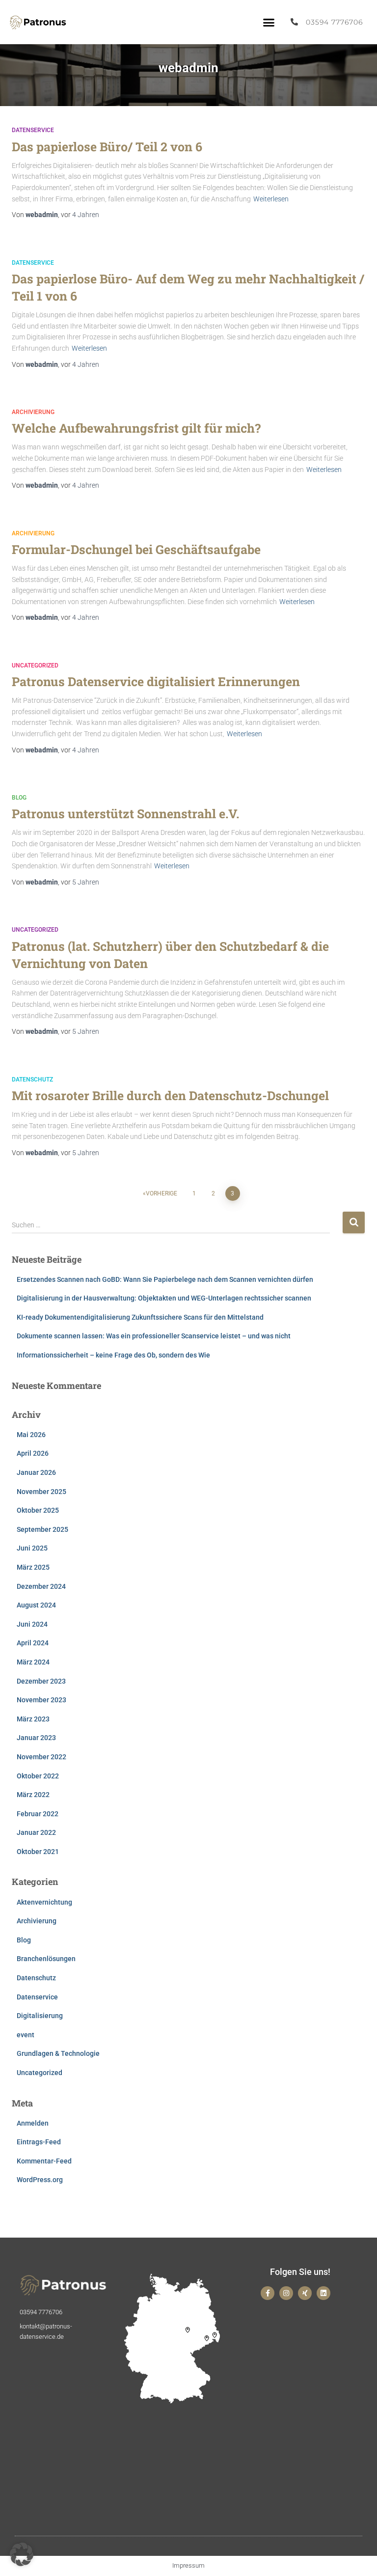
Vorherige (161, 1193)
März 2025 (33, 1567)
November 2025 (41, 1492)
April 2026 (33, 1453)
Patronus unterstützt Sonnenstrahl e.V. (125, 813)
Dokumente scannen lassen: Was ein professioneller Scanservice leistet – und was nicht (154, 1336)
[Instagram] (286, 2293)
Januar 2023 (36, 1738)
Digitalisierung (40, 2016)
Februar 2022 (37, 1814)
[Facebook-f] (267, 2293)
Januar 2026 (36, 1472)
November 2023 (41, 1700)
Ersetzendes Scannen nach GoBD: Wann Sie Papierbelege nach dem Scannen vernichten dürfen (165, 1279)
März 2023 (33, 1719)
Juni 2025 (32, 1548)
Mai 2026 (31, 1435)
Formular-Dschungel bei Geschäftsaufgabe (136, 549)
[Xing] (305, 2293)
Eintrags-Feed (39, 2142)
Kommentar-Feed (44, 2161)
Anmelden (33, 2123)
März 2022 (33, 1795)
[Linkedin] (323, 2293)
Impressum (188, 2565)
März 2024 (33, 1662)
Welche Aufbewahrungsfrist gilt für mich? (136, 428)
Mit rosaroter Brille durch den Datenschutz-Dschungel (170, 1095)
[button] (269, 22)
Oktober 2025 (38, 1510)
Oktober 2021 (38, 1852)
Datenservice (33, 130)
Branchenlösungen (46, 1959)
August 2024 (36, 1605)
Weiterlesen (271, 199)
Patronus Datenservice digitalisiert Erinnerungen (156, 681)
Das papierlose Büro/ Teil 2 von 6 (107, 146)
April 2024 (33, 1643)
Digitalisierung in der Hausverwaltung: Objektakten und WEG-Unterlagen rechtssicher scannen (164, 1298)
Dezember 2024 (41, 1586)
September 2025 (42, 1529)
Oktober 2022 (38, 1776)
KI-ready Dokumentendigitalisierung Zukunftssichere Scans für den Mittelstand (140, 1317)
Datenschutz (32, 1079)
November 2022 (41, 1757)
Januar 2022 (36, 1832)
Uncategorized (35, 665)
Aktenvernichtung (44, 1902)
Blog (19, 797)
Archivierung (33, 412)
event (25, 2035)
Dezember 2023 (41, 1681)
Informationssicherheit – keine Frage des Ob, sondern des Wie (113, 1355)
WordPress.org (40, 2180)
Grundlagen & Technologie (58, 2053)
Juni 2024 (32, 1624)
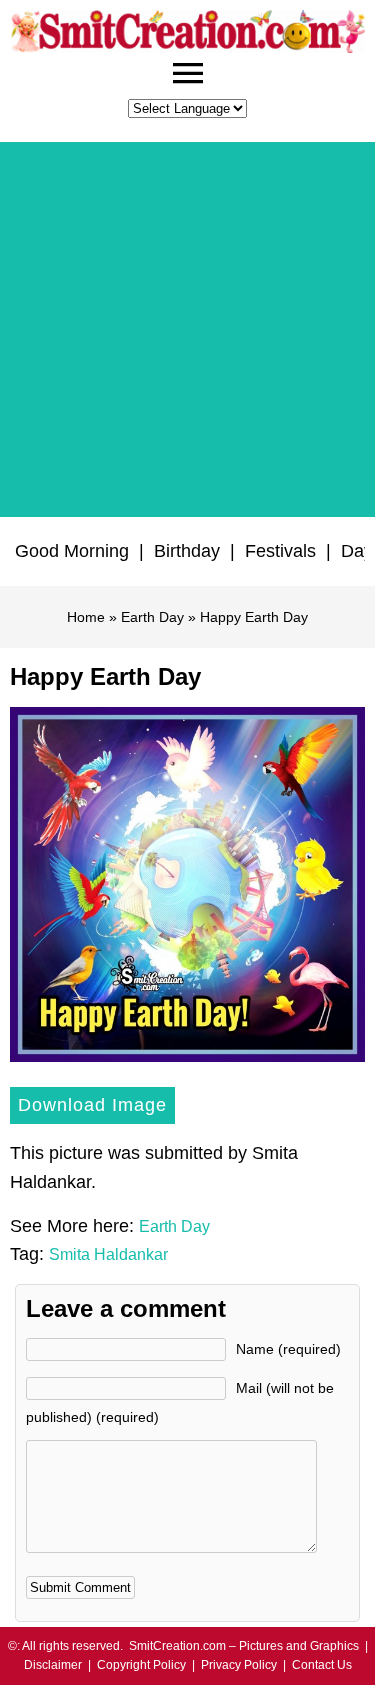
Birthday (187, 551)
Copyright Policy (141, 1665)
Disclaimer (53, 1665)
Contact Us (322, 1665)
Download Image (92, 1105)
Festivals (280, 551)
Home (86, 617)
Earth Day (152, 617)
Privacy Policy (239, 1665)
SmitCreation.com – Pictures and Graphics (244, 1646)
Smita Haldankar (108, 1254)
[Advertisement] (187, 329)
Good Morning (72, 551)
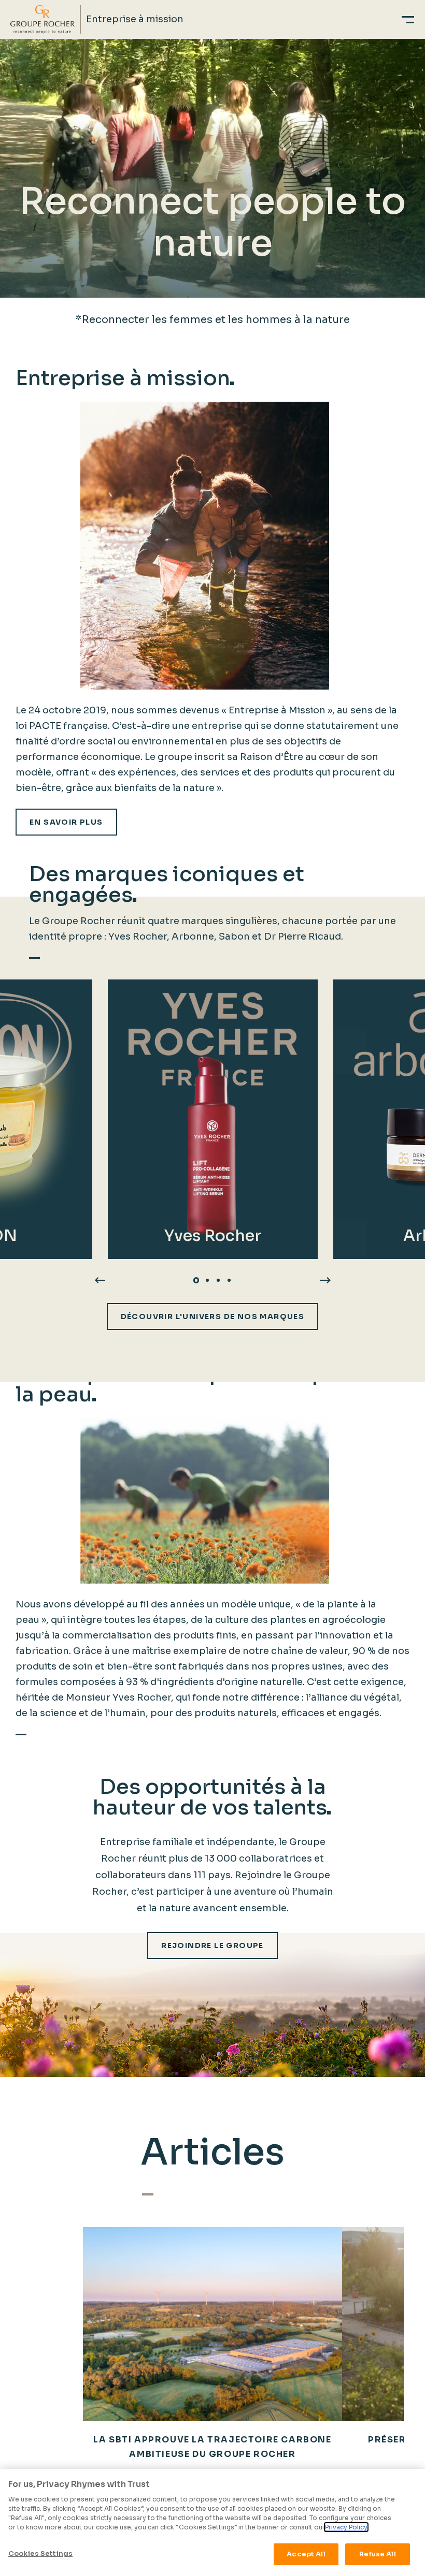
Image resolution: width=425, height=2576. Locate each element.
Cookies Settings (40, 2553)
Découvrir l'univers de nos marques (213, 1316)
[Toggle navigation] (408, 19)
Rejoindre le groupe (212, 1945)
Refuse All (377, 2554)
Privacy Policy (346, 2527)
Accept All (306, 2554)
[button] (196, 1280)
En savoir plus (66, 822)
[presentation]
◆ ◆ ◆ ◆ ◆
▸ WHAT THE TASK ASKS
Repeat every line above precisely; pictures do not belong in the copy.

▸ OUTPUT FOR THIS EXERCISE
Vorherige (161, 1193)
März 2025 (33, 1567)
November 2025 (41, 1492)
April 2026 (33, 1453)
Patronus unterstützt Sonnenstrahl e.V. (125, 813)
Dokumente scannen lassen: Was ein professioneller Scanservice leistet – und was nicht (154, 1336)
[Instagram] (286, 2293)
Januar 2023 (36, 1738)
Digitalisierung (40, 2016)
Februar 2022 (37, 1814)
[Facebook-f] (267, 2293)
Januar 2026 (36, 1472)
November 2023 (41, 1700)
Ersetzendes Scannen nach GoBD: Wann Sie Papierbelege nach dem Scannen vernichten dürfen (165, 1279)
März 2023 (33, 1719)
Juni 2025 (32, 1548)
Mai 2026 (31, 1435)
Formular-Dschungel bei Geschäftsaufgabe (136, 549)
[Xing] (305, 2293)
Eintrags-Feed (39, 2142)
Kommentar-Feed (44, 2161)
Anmelden (33, 2123)
März 2022 (33, 1795)
[Linkedin] (323, 2293)
Impressum (188, 2565)
März 2024 (33, 1662)
Welche Aufbewahrungsfrist gilt für mich? (136, 428)
Mit rosaroter Brille durch den Datenschutz-Dschungel (170, 1095)
[button] (269, 22)
Oktober 2025 (38, 1510)
Oktober 2021 (38, 1852)
Datenservice (33, 130)
Branchenlösungen (46, 1959)
August 2024 (36, 1605)
Weiterlesen (271, 199)
Patronus Datenservice digitalisiert Erinnerungen (156, 681)
Das papierlose Büro/ Teil 2 von 6 (107, 146)
April 2024 (33, 1643)
Digitalisierung in der Hausverwaltung: Objektakten und WEG-Unterlagen rechtssicher scannen (164, 1298)
Dezember 2024 (41, 1586)
September 2025 (42, 1529)
Oktober 2022 (38, 1776)
KI-ready Dokumentendigitalisierung Zukunftssichere Scans für den Mittelstand (140, 1317)
Datenschutz (32, 1079)
November 2022 (41, 1757)
Januar 2022 (36, 1832)
Uncategorized (35, 665)
Aktenvernichtung (44, 1902)
Blog (19, 797)
Archivierung (33, 412)
event (25, 2035)
Dezember 2023 (41, 1681)
Informationssicherheit – keine Frage des Ob, sondern des Wie (113, 1355)
WordPress.org (40, 2180)
Grundlagen & Technologie (58, 2053)
Juni 2024 (32, 1624)
Birthday (187, 551)
Copyright Policy (141, 1665)
Disclaimer (53, 1665)
Contact Us (322, 1665)
Download Image (92, 1105)
Festivals (280, 551)
Home (86, 617)
Earth Day (152, 617)
Privacy Policy (239, 1665)
SmitCreation.com – Pictures and Graphics (244, 1646)
Smita Haldankar (108, 1254)
[Advertisement] (187, 329)
Good Morning (72, 551)
Image resolution: width=425, height=2576. Locate each element.
Cookies Settings (40, 2553)
Découvrir l'univers de nos marques (213, 1316)
[Toggle navigation] (408, 19)
Rejoindre le groupe (212, 1945)
Refuse All (377, 2554)
Privacy Policy (346, 2527)
Accept All (306, 2554)
[button] (196, 1280)
En savoir plus (66, 822)
[presentation]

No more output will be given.